Your assignment: Your answer should consist solely of the lines from the first line of the data through the line with "Widerrufsrecht & Muster-Widerrufsformular", each reproduced exactly.

[Items listed in a dataset]
..............................

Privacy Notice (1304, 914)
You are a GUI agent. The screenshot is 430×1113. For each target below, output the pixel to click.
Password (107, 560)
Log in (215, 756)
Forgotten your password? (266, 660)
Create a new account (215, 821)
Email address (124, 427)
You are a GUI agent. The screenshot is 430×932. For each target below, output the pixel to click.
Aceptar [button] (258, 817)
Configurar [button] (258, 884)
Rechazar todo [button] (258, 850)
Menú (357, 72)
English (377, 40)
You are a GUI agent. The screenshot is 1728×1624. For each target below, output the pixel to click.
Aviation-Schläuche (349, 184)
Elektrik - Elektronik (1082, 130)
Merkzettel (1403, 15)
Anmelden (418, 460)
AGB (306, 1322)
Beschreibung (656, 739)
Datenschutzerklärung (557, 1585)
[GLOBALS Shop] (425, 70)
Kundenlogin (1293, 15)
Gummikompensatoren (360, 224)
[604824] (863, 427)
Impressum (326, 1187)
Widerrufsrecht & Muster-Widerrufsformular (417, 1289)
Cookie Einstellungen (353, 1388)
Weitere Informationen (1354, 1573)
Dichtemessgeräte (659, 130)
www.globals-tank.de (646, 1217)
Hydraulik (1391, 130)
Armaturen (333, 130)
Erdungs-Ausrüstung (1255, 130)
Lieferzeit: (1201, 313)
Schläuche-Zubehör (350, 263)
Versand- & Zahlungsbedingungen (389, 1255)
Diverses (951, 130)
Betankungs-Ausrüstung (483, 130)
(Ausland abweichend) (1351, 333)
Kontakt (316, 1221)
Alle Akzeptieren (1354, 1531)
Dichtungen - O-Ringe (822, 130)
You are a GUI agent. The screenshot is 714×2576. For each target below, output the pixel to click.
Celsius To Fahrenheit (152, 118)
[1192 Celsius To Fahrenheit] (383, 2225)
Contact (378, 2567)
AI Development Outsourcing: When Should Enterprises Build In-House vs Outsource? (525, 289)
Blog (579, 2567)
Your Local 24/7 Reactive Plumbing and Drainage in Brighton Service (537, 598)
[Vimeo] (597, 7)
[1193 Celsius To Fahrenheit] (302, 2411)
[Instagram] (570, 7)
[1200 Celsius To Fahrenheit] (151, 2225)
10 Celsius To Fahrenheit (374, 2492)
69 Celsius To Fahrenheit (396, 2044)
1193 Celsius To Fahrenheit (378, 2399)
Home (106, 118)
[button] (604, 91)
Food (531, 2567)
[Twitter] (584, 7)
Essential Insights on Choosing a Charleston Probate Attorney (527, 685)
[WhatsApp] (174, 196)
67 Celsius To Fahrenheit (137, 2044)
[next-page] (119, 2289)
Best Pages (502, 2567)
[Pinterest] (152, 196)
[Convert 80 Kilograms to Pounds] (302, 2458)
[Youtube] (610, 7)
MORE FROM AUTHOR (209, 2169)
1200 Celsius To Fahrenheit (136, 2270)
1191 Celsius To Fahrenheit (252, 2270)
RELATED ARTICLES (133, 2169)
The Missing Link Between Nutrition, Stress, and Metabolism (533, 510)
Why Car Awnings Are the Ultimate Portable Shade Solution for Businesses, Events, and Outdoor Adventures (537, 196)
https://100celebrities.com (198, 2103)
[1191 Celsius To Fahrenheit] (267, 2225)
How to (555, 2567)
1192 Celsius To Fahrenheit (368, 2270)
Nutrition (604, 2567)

..............................

Output of the task:
Privacy Notice (1304, 914)
You are a GUI agent. The screenshot is 430×1113. For each target below, output the pixel to click.
Password (107, 560)
Log in (215, 756)
Forgotten your password? (266, 660)
Create a new account (215, 821)
Email address (124, 427)
You are a GUI agent. The screenshot is 430×932. For each target below, output the pixel to click.
Aceptar [button] (258, 817)
Configurar [button] (258, 884)
Rechazar todo [button] (258, 850)
Menú (357, 72)
English (377, 40)
You are a GUI agent. The screenshot is 1728×1624. For each target below, output the pixel to click.
Aviation-Schläuche (349, 184)
Elektrik - Elektronik (1082, 130)
Merkzettel (1403, 15)
Anmelden (418, 460)
AGB (306, 1322)
Beschreibung (656, 739)
Datenschutzerklärung (557, 1585)
[GLOBALS Shop] (425, 70)
Kundenlogin (1293, 15)
Gummikompensatoren (360, 224)
[604824] (863, 427)
Impressum (326, 1187)
Widerrufsrecht & Muster-Widerrufsformular (417, 1289)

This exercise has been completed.